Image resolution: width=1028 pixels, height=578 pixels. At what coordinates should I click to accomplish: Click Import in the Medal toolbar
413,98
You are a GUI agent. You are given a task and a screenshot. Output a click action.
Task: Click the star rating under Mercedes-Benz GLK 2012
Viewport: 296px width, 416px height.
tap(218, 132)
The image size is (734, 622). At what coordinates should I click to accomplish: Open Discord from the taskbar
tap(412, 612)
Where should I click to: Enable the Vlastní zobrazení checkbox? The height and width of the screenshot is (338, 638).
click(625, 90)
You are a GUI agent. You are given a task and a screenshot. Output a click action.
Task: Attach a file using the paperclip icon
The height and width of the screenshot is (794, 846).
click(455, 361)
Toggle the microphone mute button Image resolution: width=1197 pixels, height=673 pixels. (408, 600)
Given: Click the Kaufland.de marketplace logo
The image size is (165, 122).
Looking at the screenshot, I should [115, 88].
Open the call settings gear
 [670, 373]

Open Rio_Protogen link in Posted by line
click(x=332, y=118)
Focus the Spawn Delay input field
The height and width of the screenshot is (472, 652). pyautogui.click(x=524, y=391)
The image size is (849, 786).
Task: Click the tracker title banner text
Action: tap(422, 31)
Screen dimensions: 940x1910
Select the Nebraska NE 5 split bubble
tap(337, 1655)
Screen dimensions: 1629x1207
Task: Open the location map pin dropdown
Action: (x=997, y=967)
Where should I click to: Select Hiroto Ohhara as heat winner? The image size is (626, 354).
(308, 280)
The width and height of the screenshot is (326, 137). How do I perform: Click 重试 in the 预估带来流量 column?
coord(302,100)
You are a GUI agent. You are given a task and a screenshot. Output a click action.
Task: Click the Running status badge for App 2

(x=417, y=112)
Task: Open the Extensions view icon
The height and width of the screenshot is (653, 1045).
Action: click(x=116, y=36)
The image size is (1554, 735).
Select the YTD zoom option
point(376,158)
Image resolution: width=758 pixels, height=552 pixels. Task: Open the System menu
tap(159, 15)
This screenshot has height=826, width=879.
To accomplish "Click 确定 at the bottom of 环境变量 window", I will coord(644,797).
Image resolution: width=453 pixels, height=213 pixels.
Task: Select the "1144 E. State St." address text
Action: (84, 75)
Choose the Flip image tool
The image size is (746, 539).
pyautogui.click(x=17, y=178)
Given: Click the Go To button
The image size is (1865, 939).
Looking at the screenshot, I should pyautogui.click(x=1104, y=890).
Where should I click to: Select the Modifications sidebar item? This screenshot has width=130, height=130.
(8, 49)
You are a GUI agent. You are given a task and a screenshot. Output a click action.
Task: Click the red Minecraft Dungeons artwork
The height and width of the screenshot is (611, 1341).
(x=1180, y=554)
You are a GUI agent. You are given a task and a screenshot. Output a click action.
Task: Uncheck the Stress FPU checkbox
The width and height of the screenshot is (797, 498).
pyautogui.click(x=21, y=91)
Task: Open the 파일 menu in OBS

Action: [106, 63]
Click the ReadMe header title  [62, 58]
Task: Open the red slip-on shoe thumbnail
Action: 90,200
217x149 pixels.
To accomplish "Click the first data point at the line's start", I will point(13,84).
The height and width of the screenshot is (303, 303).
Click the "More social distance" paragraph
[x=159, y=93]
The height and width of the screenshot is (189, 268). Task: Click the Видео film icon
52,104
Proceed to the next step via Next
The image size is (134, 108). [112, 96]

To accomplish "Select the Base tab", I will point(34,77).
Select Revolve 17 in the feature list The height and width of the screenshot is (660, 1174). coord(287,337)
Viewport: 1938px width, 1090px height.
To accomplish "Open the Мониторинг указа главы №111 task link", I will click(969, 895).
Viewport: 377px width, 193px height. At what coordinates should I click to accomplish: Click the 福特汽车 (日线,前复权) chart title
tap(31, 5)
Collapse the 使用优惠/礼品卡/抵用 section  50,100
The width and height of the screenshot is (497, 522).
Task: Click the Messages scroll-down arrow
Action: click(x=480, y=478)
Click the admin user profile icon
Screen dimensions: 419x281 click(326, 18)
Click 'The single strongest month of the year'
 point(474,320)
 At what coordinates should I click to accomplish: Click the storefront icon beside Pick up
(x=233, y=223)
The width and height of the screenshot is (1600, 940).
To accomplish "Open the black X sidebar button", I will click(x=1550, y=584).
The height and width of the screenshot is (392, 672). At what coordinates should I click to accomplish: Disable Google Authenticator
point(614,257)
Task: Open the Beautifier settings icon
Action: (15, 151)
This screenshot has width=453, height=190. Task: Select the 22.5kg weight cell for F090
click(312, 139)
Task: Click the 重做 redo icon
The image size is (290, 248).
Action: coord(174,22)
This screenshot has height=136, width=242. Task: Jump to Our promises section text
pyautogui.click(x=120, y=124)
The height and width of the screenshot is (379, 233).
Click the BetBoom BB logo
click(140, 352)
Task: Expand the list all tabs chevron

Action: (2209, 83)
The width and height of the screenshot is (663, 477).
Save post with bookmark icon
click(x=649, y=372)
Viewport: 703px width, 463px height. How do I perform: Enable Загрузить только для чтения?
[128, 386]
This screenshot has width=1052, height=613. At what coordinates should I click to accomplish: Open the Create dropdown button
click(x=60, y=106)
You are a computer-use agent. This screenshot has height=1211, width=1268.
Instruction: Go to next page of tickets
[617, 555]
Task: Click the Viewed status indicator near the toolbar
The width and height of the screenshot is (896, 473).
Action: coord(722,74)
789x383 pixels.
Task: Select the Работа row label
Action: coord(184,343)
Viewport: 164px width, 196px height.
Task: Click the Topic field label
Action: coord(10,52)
■ ■ ■ ■ ■
* [Challenge]: Copy the material above word for word, from its first line through the line containing "tap(218, 132)", inclusive.

* [Task result]:
Image resolution: width=1028 pixels, height=578 pixels. At what coordinates should I click to accomplish: Click Import in the Medal toolbar
413,98
You are a GUI agent. You are given a task and a screenshot. Output a click action.
Task: Click the star rating under Mercedes-Benz GLK 2012
Viewport: 296px width, 416px height.
tap(218, 132)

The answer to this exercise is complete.